What the exercise asks »
Can you give back the records from the line containing "This screenshot has width=900, height=758." through the end of the records, swapping "cone" for "sphere" and leaving everything else unchanged?

[Entries for locating words and elements]
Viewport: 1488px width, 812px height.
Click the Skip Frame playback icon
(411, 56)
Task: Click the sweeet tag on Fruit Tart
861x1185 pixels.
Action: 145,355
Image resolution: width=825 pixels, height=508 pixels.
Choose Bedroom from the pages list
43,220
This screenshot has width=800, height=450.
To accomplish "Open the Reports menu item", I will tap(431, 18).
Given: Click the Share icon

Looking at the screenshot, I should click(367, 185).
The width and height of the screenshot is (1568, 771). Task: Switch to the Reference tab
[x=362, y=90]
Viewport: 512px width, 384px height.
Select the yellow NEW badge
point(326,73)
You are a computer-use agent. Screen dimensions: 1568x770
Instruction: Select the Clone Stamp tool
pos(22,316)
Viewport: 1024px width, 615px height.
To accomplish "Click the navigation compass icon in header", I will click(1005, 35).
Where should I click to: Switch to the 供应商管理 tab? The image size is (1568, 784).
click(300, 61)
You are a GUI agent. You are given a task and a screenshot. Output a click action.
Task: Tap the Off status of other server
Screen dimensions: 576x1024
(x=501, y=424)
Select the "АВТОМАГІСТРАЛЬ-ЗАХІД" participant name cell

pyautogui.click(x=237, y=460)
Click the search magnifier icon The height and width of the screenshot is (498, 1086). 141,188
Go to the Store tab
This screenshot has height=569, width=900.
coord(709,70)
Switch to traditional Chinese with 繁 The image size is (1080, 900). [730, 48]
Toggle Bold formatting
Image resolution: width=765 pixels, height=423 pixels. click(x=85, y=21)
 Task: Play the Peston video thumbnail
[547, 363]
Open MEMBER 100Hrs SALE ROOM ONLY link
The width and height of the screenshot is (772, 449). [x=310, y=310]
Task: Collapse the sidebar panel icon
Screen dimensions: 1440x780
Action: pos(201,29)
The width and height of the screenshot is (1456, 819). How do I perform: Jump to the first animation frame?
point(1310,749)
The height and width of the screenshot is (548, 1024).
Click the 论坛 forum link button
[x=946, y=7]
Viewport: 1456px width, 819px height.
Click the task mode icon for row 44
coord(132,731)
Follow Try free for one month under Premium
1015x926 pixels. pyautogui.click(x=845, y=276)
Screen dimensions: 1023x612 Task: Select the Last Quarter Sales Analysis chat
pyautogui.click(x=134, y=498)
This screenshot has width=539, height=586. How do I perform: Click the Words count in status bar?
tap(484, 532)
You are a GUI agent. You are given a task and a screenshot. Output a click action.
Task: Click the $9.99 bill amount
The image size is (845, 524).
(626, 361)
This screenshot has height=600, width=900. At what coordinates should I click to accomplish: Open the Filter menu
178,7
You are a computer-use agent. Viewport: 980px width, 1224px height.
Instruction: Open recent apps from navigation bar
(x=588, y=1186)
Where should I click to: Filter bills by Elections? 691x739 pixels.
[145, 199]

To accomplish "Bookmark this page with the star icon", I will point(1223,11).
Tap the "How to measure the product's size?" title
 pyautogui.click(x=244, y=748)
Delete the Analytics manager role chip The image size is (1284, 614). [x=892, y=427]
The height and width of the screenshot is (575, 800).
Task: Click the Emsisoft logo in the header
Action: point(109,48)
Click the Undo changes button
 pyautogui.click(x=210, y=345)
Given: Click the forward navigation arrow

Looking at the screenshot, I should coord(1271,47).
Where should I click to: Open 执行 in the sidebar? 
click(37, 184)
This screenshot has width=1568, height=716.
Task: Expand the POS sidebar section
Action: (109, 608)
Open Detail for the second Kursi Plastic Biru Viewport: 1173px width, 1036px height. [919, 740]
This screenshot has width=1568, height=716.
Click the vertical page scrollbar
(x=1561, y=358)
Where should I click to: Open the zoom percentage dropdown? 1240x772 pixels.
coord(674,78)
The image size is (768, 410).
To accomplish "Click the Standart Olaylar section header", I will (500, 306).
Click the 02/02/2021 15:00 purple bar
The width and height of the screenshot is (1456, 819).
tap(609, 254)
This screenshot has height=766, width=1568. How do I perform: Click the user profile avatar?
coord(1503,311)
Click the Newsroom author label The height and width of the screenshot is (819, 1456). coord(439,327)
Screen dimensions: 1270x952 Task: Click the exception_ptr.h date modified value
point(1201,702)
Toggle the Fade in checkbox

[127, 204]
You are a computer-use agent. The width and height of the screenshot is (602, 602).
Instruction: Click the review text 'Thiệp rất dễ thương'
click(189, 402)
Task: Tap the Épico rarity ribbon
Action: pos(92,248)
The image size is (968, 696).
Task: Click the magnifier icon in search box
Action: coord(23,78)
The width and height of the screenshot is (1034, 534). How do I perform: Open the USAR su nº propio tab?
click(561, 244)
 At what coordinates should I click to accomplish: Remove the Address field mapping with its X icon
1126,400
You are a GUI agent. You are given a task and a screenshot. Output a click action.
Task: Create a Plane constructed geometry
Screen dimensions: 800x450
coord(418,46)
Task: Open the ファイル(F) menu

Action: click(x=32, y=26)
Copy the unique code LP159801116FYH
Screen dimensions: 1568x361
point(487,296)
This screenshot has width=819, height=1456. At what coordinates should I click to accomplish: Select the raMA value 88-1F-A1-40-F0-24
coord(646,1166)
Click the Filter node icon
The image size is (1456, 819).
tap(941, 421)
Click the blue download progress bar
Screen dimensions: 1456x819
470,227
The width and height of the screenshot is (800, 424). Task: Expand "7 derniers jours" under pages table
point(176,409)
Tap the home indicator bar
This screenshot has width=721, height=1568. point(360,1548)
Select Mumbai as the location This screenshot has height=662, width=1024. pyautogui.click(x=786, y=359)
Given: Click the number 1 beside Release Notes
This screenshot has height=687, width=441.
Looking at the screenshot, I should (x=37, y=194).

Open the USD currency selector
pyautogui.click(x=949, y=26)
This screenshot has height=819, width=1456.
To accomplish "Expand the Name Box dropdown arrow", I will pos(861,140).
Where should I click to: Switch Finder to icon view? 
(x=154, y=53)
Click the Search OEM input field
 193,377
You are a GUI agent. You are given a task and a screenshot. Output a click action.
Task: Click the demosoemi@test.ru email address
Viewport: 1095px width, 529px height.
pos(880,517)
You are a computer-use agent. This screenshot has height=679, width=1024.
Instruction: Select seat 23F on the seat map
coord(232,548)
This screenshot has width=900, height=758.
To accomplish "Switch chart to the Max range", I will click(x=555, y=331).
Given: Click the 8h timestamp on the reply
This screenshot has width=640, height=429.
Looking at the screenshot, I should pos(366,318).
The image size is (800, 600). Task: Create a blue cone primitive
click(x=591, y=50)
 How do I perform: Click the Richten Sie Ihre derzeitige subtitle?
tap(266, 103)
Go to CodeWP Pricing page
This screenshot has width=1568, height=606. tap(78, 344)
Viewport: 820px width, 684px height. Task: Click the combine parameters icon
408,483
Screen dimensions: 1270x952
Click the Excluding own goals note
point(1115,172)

Answer to the exercise »
This screenshot has width=900, height=758.
To accomplish "Switch chart to the Max range", I will click(x=555, y=331).
Given: Click the 8h timestamp on the reply
This screenshot has width=640, height=429.
Looking at the screenshot, I should pos(366,318).
The image size is (800, 600). Task: Create a blue sphere primitive
click(x=591, y=50)
 How do I perform: Click the Richten Sie Ihre derzeitige subtitle?
tap(266, 103)
Go to CodeWP Pricing page
This screenshot has width=1568, height=606. tap(78, 344)
Viewport: 820px width, 684px height. Task: Click the combine parameters icon
408,483
Screen dimensions: 1270x952
Click the Excluding own goals note
point(1115,172)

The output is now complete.